# Test PHYSLITE Combination

This notebook will test ideas for combining the calibrated values from PHYSLITE and the uncalibrated values from LLP1.

* Should be faster than running calibrations of LLP1
* Will be an in-memory test, which likely won't work for the full dataset.

The datasets we'll use:

In [1]:
did_LLP1 = "mc23_13p6TeV:mc23_13p6TeV.802746.Py8EG_Zprime2EJs_Ld20_rho40_pi10_Zp2600_l1.deriv.DAOD_LLP1.e8531_s4159_r15530_p6463"
did_PHYSLITE = "mc23_13p6TeV:mc23_13p6TeV.802746.Py8EG_Zprime2EJs_Ld20_rho40_pi10_Zp2600_l1.deriv.DAOD_PHYSLITE.e8531_s4159_r15530_p6491"

## Imports

In [2]:
import awkward as ak
import numpy as np
from func_adl_servicex_xaodr25 import FuncADLQueryPHYSLITE
from servicex import Sample, ServiceXSpec, dataset, deliver
from servicex_analysis_utils import to_awk

from calratio_training_data import RunConfig, fetch_training_data

## Fetching the data

First the PHYSLITE data. We have to do this by hand, of course.

In [3]:
# Define the base query
base_query = FuncADLQueryPHYSLITE()

# Query to fetch muons and MET
query = base_query.Select(
    lambda e: {
        "jets": e.Jets().Where(lambda j: j.pt() >= 40 and abs(j.eta()) < 2.5),
        "event_info": e.EventInfo("EventInfo"),
    }
).Select(
    lambda e: {
        "jet_pt": e.jets.Select(lambda jet: jet.pt() / 1000.0),
        "jet_eta": e.jets.Select(lambda jet: jet.eta()),
        "jet_phi": e.jets.Select(lambda jet: jet.phi()),
        "run": e.event_info.runNumber(),
        "event": e.event_info.eventNumber(),
    }
)

# Fetch the data
data = to_awk(
    deliver(
        ServiceXSpec(
            Sample=[
                Sample(
                    Name="did_PHYSLITE",
                    Dataset=dataset.Rucio(did_PHYSLITE),
                    Query=query,
                )
            ]
        ),
    )
)["did_PHYSLITE"]

# Next, reformat it so it is per-jet, the way our training data is
data_PHYSLITE = ak.values_astype(
    ak.zip(
        {
            "pt": ak.flatten(data["jet_pt"]),
            "eta": ak.flatten(data["jet_eta"]),
            "phi": ak.flatten(data["jet_phi"]),
            "runNumber": ak.flatten(
                ak.broadcast_arrays(data["run"], data["jet_pt"])[0], axis=1
            ),
            "eventNumber": ak.flatten(
                ak.broadcast_arrays(data["event"], data["jet_pt"])[0], axis=1
            ),
        },
        with_name="Momentum3D",
    ),
    np.float32,
)

data_PHYSLITE.type.show()

Output()

411807 * Momentum3D[
    pt: float32,
    eta: float32,
    phi: float32,
    runNumber: float32,
    eventNumber: float32
]


And the training data

* For this test we had to turn off the jet cleaning tool, as this version of LLP1 does not have the jet cleaning data.

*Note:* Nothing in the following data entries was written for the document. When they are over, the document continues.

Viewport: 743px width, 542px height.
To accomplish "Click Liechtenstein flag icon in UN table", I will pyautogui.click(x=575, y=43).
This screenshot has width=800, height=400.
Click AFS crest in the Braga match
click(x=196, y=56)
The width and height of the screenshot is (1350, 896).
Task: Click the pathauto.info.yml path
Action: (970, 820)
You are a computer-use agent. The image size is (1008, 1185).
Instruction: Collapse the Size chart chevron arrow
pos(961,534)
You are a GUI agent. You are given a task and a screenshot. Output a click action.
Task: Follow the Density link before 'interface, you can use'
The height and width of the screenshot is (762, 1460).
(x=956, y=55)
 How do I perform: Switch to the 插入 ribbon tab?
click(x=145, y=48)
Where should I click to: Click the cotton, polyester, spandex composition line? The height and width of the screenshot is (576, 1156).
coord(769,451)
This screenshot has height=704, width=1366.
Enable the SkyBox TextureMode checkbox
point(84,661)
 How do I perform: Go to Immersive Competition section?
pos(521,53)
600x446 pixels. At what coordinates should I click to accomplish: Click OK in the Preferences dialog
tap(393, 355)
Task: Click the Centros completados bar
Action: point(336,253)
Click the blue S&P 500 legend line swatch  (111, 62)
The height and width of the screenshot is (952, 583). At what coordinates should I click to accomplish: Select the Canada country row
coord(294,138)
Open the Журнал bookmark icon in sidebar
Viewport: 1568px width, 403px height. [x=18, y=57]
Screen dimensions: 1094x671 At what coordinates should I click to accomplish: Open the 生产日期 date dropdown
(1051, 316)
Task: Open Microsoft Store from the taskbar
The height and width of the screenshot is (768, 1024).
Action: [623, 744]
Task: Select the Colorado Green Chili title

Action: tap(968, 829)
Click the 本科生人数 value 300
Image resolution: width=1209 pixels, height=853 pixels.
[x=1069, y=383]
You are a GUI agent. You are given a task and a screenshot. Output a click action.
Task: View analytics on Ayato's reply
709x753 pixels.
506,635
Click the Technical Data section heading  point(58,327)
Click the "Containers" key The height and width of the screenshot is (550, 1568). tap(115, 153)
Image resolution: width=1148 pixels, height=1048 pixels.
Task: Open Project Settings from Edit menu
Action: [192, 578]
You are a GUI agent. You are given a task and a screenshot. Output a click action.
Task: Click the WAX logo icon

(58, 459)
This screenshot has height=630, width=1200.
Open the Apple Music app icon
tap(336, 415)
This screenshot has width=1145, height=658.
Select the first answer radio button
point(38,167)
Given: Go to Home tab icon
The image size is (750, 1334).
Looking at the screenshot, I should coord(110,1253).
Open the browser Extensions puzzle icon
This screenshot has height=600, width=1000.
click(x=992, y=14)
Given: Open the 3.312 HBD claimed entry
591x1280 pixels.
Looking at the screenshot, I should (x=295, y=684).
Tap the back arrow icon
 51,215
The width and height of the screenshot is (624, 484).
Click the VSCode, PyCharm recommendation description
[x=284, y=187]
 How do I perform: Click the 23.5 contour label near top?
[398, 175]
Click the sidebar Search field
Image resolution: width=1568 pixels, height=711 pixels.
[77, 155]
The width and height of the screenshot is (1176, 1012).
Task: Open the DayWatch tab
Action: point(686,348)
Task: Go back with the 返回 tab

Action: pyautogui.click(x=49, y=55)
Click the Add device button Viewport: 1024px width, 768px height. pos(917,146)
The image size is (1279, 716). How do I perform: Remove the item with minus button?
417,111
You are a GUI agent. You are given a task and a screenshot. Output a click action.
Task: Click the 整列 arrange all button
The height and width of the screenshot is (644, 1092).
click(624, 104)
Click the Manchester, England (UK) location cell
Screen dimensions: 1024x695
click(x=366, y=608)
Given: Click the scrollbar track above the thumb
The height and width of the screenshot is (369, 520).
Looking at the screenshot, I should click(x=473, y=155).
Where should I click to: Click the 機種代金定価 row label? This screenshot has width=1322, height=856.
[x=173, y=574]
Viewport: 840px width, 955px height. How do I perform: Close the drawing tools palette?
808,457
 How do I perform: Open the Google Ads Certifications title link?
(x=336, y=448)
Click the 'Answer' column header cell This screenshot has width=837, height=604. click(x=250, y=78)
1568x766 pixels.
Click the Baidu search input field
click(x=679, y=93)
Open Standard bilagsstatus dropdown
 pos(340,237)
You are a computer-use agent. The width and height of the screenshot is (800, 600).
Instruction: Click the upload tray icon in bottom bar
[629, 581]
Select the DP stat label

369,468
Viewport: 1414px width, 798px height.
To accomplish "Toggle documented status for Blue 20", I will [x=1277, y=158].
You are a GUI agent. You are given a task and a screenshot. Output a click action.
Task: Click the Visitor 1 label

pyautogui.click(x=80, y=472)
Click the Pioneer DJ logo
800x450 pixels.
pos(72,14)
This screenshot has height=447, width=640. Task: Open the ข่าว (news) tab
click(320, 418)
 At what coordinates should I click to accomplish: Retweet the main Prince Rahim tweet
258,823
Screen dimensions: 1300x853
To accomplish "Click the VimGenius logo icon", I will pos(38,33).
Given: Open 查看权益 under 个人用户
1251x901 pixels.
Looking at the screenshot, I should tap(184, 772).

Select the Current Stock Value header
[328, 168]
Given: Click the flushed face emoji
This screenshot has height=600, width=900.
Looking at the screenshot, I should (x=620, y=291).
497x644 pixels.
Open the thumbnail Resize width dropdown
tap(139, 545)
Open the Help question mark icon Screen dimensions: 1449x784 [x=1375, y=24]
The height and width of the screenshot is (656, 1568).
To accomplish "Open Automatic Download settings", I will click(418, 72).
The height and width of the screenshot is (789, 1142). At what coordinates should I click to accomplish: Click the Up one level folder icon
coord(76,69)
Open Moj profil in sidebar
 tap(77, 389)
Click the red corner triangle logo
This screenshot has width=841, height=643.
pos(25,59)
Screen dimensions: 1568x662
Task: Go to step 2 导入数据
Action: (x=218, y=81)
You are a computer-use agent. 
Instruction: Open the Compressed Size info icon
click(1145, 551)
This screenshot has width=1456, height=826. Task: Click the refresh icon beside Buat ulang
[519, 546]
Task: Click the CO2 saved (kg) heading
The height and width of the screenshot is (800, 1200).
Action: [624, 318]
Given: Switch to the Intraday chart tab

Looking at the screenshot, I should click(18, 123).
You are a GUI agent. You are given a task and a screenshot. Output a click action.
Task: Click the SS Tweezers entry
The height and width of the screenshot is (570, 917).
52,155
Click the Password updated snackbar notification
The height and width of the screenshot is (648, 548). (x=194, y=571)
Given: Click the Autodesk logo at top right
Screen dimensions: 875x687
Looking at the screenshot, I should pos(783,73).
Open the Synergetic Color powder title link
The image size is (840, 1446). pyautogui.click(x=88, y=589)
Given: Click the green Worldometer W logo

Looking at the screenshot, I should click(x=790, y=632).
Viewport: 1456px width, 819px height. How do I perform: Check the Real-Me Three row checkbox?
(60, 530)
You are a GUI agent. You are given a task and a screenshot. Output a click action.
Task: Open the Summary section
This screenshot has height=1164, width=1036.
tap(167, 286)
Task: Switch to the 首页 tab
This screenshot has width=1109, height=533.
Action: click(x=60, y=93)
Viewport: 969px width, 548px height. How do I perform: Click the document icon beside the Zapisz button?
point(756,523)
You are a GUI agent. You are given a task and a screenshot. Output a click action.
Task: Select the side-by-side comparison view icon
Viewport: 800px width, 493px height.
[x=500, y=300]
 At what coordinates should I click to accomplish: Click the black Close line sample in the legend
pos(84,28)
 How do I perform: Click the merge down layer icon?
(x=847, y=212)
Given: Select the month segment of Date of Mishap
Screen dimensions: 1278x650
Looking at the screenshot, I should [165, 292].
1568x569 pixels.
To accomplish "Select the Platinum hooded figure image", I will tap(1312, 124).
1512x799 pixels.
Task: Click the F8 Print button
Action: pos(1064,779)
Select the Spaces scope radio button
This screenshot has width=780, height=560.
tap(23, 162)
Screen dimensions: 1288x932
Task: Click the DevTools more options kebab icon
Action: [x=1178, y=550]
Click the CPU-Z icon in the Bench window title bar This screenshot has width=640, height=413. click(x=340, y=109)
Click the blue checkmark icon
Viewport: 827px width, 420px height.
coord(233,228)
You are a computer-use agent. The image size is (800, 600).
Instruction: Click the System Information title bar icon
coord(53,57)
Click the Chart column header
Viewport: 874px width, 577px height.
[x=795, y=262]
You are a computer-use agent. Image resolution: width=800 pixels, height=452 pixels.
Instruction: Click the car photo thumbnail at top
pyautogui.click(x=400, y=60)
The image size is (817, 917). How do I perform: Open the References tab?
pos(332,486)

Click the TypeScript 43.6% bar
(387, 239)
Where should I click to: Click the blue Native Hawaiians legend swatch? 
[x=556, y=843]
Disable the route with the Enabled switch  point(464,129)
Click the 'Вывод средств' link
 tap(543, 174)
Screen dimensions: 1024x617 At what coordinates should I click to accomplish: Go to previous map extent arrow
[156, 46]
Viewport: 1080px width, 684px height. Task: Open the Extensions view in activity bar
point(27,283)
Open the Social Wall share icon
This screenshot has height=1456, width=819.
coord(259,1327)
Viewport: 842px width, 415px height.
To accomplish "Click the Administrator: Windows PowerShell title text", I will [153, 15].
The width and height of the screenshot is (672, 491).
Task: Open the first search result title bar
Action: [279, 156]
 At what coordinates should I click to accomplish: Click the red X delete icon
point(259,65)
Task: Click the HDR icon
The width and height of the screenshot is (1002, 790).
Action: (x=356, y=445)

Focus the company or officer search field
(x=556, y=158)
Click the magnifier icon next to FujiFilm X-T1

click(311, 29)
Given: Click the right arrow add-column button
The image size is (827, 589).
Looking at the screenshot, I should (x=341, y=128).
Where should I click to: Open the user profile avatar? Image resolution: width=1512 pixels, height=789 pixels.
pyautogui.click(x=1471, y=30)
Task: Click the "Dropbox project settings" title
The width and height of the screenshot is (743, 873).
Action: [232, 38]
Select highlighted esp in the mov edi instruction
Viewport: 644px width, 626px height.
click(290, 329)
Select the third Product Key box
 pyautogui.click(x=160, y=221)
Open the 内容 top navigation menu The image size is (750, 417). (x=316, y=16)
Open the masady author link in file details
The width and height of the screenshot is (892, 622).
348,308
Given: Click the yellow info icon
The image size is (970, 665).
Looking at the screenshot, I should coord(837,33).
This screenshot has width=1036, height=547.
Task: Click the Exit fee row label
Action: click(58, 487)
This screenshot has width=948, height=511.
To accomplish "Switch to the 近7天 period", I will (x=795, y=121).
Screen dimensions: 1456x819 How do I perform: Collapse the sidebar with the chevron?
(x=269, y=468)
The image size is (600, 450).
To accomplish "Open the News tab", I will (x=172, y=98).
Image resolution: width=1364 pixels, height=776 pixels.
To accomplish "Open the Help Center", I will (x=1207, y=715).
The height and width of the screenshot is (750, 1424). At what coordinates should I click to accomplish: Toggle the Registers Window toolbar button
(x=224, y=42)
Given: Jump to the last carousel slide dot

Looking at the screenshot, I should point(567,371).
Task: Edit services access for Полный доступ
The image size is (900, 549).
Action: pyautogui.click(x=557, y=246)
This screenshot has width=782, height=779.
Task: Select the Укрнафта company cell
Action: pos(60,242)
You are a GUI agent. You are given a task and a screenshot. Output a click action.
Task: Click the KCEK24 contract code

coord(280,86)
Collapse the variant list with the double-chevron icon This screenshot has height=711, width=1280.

This was done by modifying the source code by hand (and hopefully not checking it in!).
    * Modify the `training_query.py` `good_training_jet` function - comment out the call to `jet_clean_llp`.

In [4]:
data_LLP1 = fetch_training_data(did_LLP1, RunConfig(run_locally=False, ignore_cache=False))
data_LLP1.type.show()

Output()

183797 * Momentum3D[
    runNumber: uint32,
    eventNumber: uint64,
    pt: float32,
    eta: float32,
    phi: float32,
    tracks: var * Momentum3D[
        eta: float32,
        phi: float32,
        pt: float32,
        vertex_nParticles: float32,
        d0: float32,
        z0: float32,
        chiSquared: float32,
        PixelShared: float32,
        SCTShared: float32,
        PixelHoles: float32,
        SCTHoles: float32,
        PixelHits: float32,
        SCTHits: float32
    ],
    clusters: var * Momentum3D[
        eta: float32,
        phi: float32,
        pt: float32,
        l1hcal: float32,
        l2hcal: float32,
        l3hcal: float32,
        l4hcal: float32,
        l1ecal: float32,
        l2ecal: float32,
        l3ecal: float32,
        l4ecal: float32,
        time: float32
    ],
    msegs: var * {
        etaPos: float32,
        phiPos: float32,
        etaDir: float32,
        phiDir: float32,
        t0: float32,
        chiSquared: float32
    }
]


## Combining

This combination is done in memory to test out the basic mechanism.

In [5]:
def group_by_event(d):
    key = ak.zip({"run": d.runNumber, "evt":d.eventNumber}, depth_limit=1)
    run_ordered = ak.argsort(key.run, stable=True)
    run_runs = ak.run_lengths(key[run_ordered].run)
    key_by_event = ak.unflatten(key[run_ordered], run_runs)

    event_ordered = ak.argsort(key_by_event.evt, stable=True, axis=-1)
    event_runs = ak.run_lengths(key_by_event[event_ordered].evt)
    group_event = ak.unflatten(key_by_event[event_ordered], ak.flatten(event_runs), axis=-1)

    return group_event

group_event_PHYSLITE = group_by_event(data_PHYSLITE)
group_event_LLP1 = group_by_event(data_LLP1)

TypeError: Encountered a scalar (int), but scalar conversion/promotion is disabled

In [71]:
group_event_LLP1[:].run[0][0]

In [56]:
ak.max(group_event_LLP1[0].evt, keepdims=True, axis=1)